Write the rest of the wild rice and lentil salad recipe below, starting after its final step.

Excerpt provided —
-*-

Wild Rice and Lentil Salad with Oranges, Dried Fruit, and Chevre


Wild Rice and Lentil Salad with Oranges, Dried Fruit, and Chevre
recipe adapted from here

ingredients:
  • 2 cups wild and brown rice blend
  • 1 cup French green lentils
  • 1/2 shallot, finely chopped
  • 1/4 cup balsamic vinegar
  • 2 tbsp fresh lemon juice
  • 3-4 oranges (depending on how many you want; I like a lot)
  • 1/4 cup dried currants
  • 1/4 cup golden raisins
  • 1/2 cup extra virgin olive oil
  • 3/4 cup fresh flat-leaf parsley, chopped
  • creamy Chevre
  1. Cook the rice and lentils according to the package directions (I used a rice cooker for the rice). Set aside.
  2. In a small bowl, combine the shallot, vinegar, and lemon juice. Zest one orange and add it to the mix, set aside.
  3. Cut away the pith and peel from the oranges and cut the sections free from the membrane.

-*-

Collected data:
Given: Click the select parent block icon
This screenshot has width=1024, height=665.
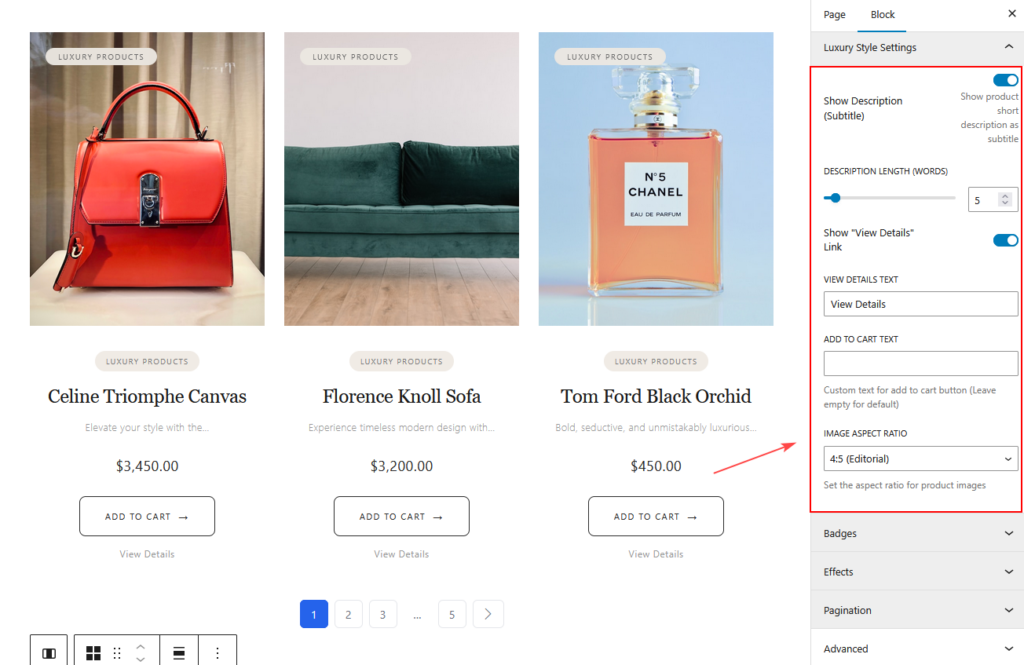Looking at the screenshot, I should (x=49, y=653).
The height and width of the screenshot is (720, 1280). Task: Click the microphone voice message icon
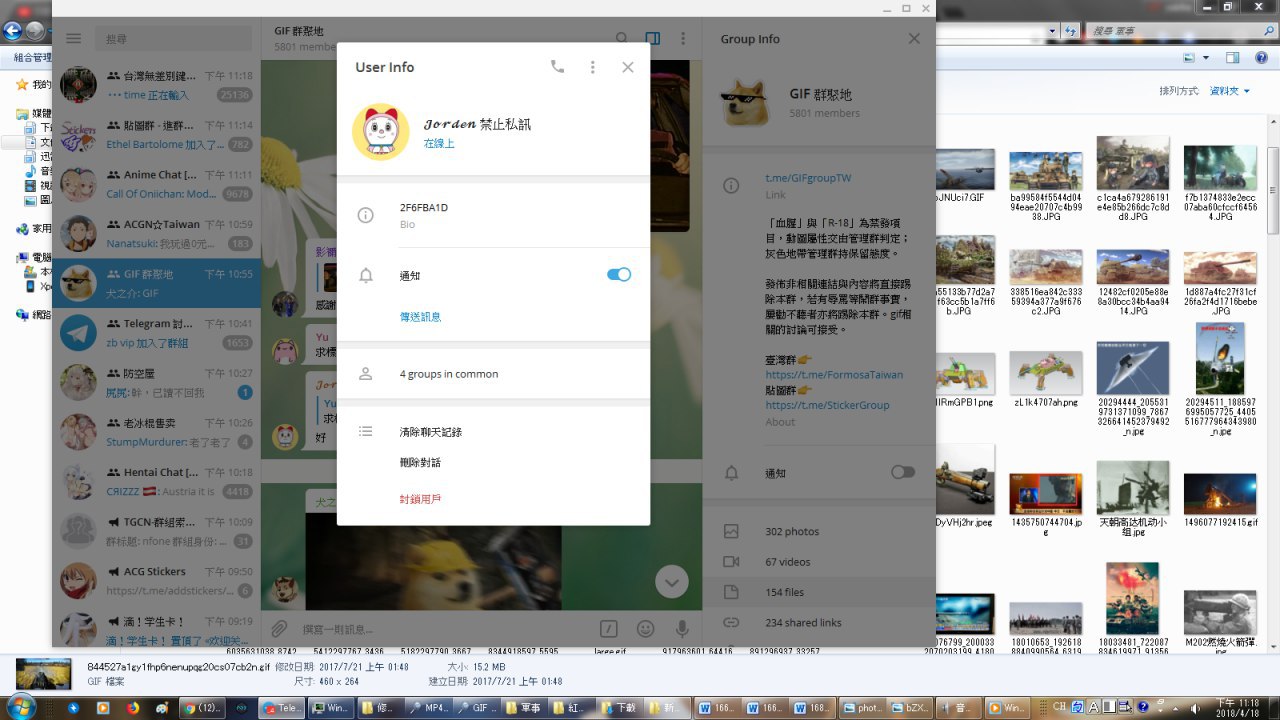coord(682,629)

-*-

The answer —
  4. Toss together the rice, lentils, shallot mixture, orange sections, dried currants, raisins, oil, and parsley (I also squeezed the remaining juice left in the orange membranes into the mix). Add salt and pepper to taste. Chill in the fridge until ready to serve (can be made a day in advance) or serve warm. Top with Chevre to taste.
Wild Rice and Lentil Salad with Oranges, Dried Currants, and Golden Raisins
Wild Rice and Lentil Salad with Oranges, Dried Fruit, and Chevre


p.s.- How do you guys like having the top image be a bit bigger? Better? Worse? Can't tell?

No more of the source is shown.